The response, at least in theory, is to lean harder on new technology. Take-Two is 'exploring' whether AI could 'help us get there' in terms of reining in budgets for future projects that sit below 'GTA 6' in the pecking order. Zelnick's line is that there is a hard ceiling on how big series such as 'BioShock' and 'Borderlands' can become if the current cost trend continues. At some point, he suggested, 'certain titles can't get made.'

His insistence, though, is that Take-Two is not preparing to ask players to accept less game for their money. 'Certainly, our bet is not going to be to give consumers less. Our bet is not going to be make games lighter, shorter, worse,' he said. The hope, he added, is that AI and other tools can introduce 'more efficiencies' behind the scenes.

That leaves a narrow path: finding savings without hollowing out the level of detail and scope that fans now expect from a 'GTA' title. For Zelnick, the ambition is to give developers something close to unlimited financial and creative resources by providing more powerful technology, not fewer people or thinner ideas.

Will 'GTA 6' Shape AI in Games?

The stakes around 'GTA 6' itself are unusually high. The series has a history of redefining commercial expectations, and if the new game succeeds, it could more than justify its vast spend. That, in turn, would strengthen Zelnick's argument that giant investments still make sense for a select group of projects at the very top of the market.

At the same time, the CEO's comments hint at a quieter anxiety beneath the headline figures. If even a 'GTA'-sized juggernaut cannot escape conversations about cost control, what happens to mid-tier or more experimental games within the same portfolio? When he says everyone puts pressure on everyone, including themselves, that pressure inevitably runs down through studios, teams and individual developers trying to build something ambitious without blowing the budget.

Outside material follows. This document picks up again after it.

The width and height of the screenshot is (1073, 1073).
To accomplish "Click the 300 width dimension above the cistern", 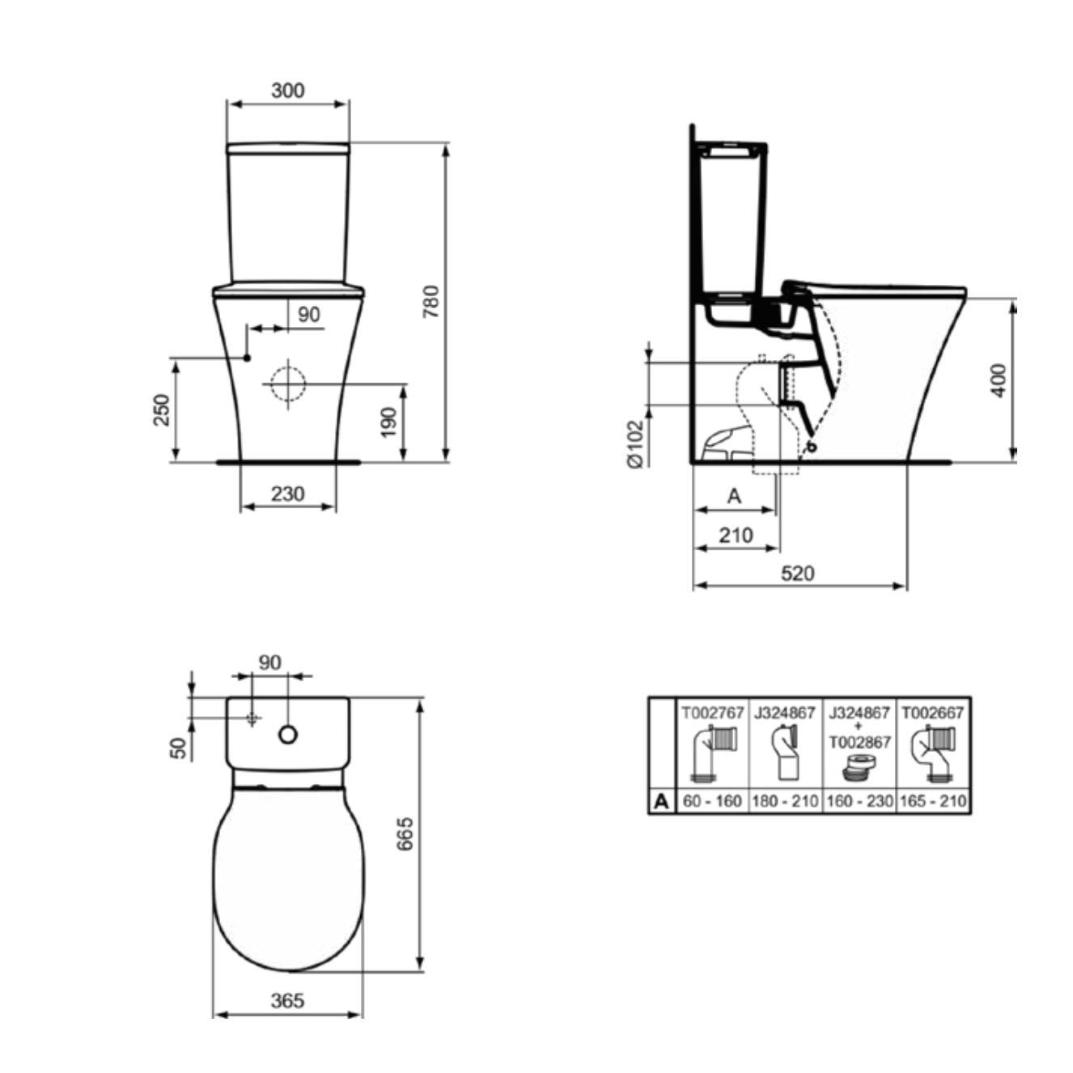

For all the talk of AI, Take-Two has not announced any specific tools, partners or workflows. There is no breakdown of whether machine learning might affect character animation, testing, environment design or more administrative aspects of production. The company has also not addressed the debate within the wider industry over AI's impact on jobs and creative control, issues that are already causing friction among developers elsewhere.

What is clear is that 'GTA 6' is being positioned as both a crown jewel and a cautionary tale. It is the game that proves how far the medium has travelled in cultural reach and cost, and the game that may force its own publisher to rethink how big-budget development is structured in the years after its release.